> _ENTRIES SUPPLIED_:
--- START ---

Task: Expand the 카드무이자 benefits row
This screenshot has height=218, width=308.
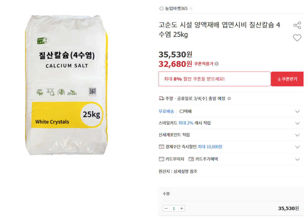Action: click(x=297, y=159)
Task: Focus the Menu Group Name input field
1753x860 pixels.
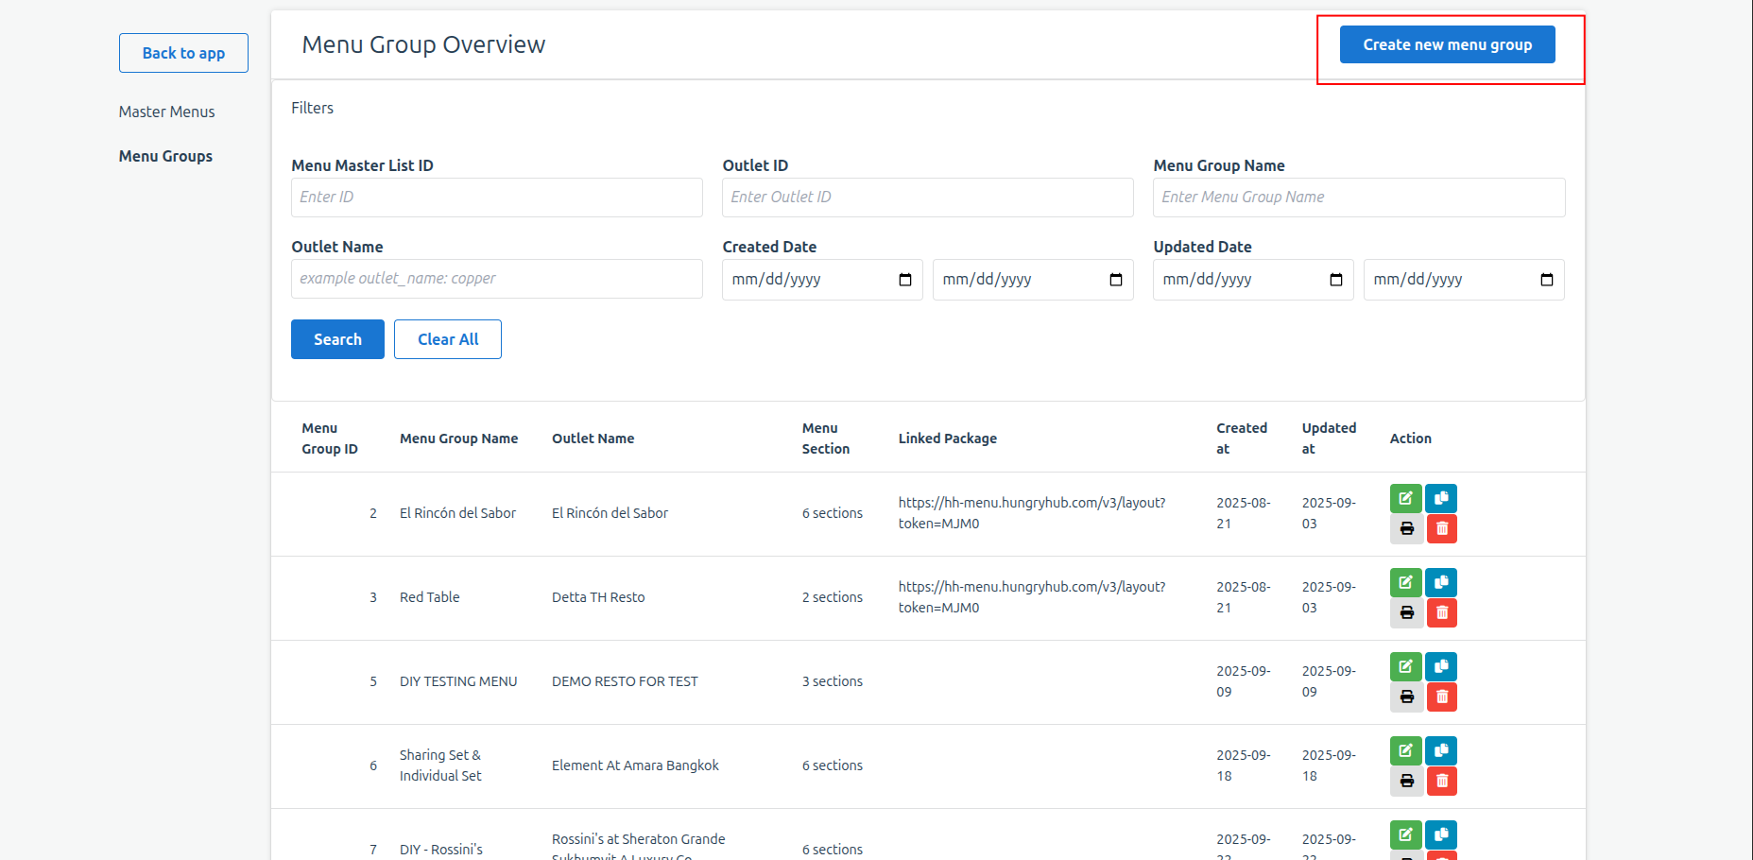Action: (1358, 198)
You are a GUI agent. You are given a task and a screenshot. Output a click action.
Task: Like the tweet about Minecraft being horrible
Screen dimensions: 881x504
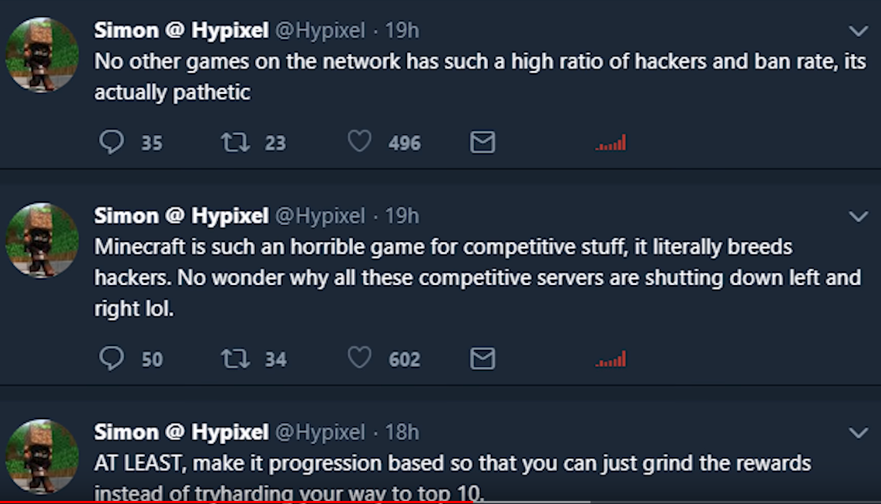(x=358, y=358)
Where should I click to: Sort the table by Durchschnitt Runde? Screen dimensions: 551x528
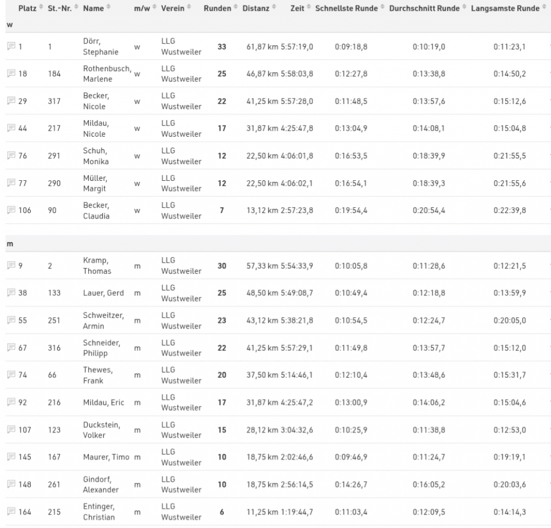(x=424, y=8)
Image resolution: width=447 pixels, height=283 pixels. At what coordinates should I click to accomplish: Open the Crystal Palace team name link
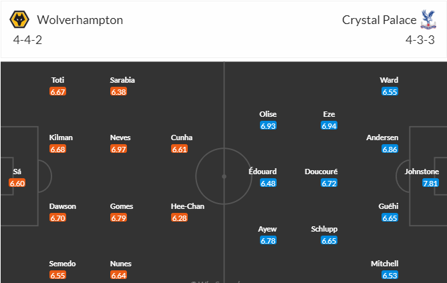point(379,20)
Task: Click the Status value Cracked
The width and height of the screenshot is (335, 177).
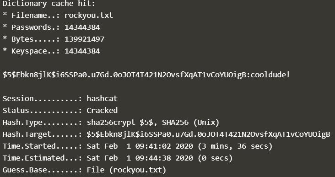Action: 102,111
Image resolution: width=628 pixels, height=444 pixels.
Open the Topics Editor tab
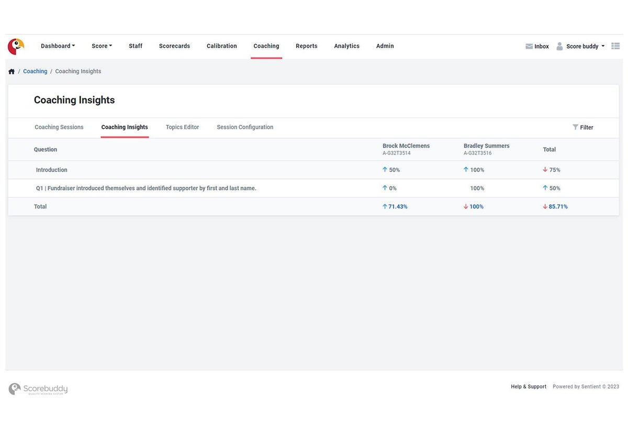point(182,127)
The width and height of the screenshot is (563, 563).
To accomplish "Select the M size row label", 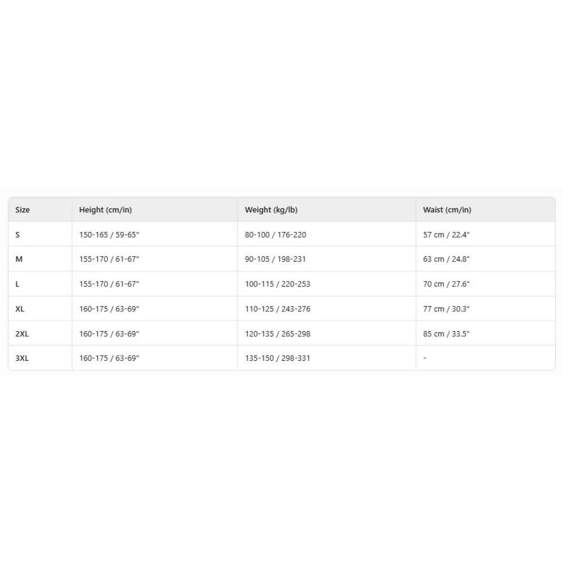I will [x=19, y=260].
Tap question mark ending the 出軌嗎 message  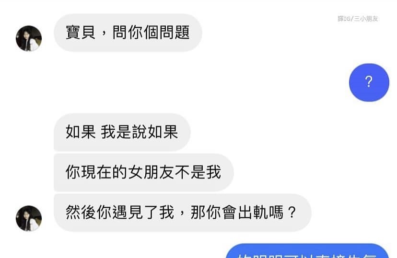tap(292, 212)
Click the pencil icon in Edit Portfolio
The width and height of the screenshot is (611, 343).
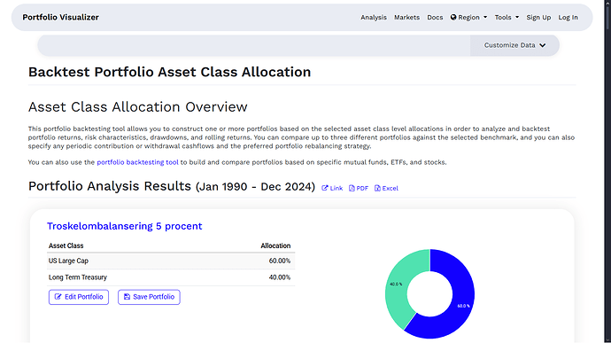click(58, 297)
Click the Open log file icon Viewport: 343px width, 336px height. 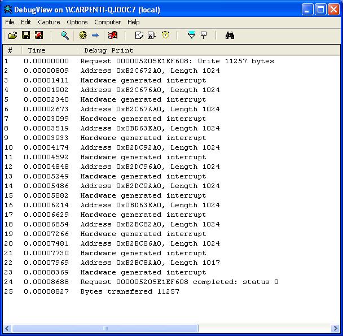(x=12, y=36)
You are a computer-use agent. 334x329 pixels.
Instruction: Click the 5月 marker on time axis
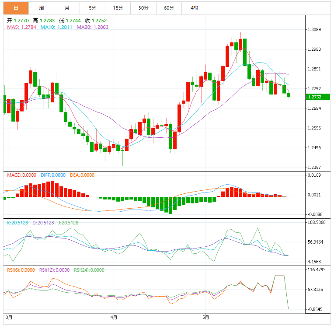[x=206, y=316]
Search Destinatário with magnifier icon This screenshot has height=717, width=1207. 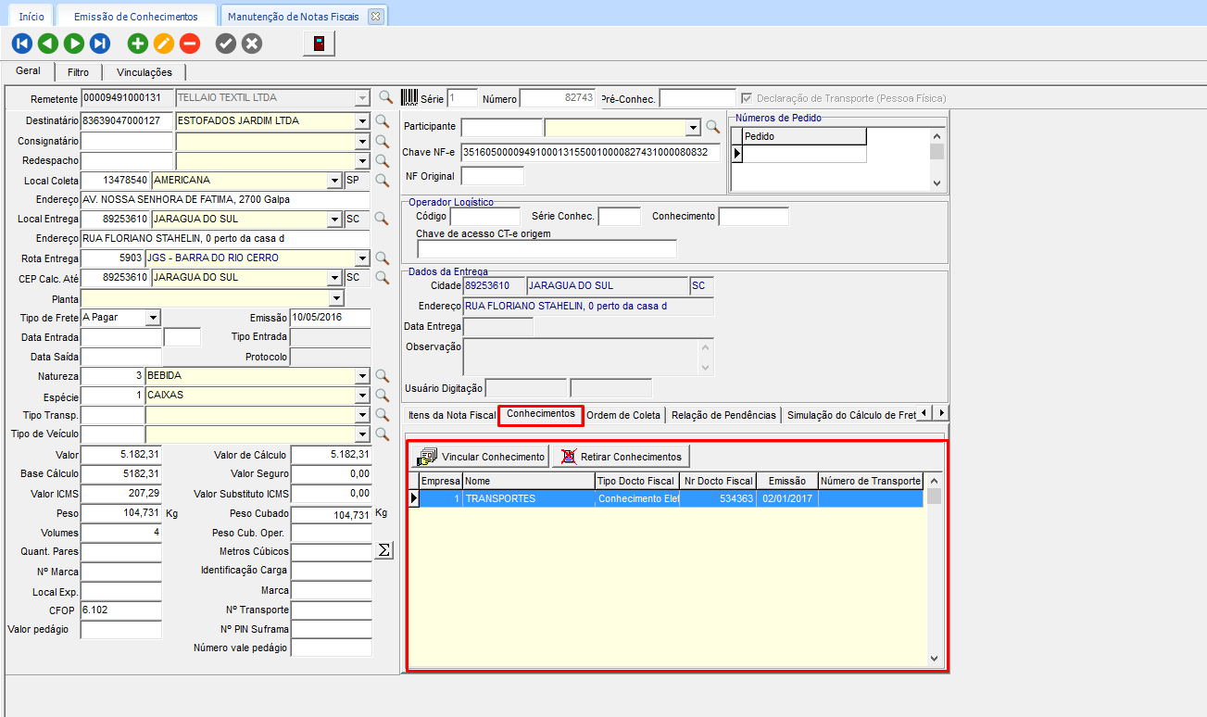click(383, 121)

--- END ---

> _TASK TO COMPLETE_: Rewrite the listing starting at its first line and ending at the line that contains "point(182,127)", replacing "Screen dimensions" with "Viewport size" and keeping everything else the same. Leave the pictures out.

> _SOLUTION FOR THIS PROBLEM_:
Task: Expand the 카드무이자 benefits row
This screenshot has height=218, width=308.
Action: click(x=297, y=159)
Task: Focus the Menu Group Name input field
1753x860 pixels.
Action: (1358, 198)
You are a GUI agent. You are given a task and a screenshot. Output a click action.
Task: Like the tweet about Minecraft being horrible
Viewport size: 881x504
(x=358, y=358)
Where should I click to: Sort the table by Durchschnitt Runde? Viewport size: 551x528
(x=424, y=8)
Image resolution: width=447 pixels, height=283 pixels. At what coordinates should I click to accomplish: Open the Crystal Palace team name link
point(379,20)
Task: Click the Status value Cracked
The width and height of the screenshot is (335, 177).
Action: 102,111
Image resolution: width=628 pixels, height=444 pixels.
Open the Topics Editor tab
point(182,127)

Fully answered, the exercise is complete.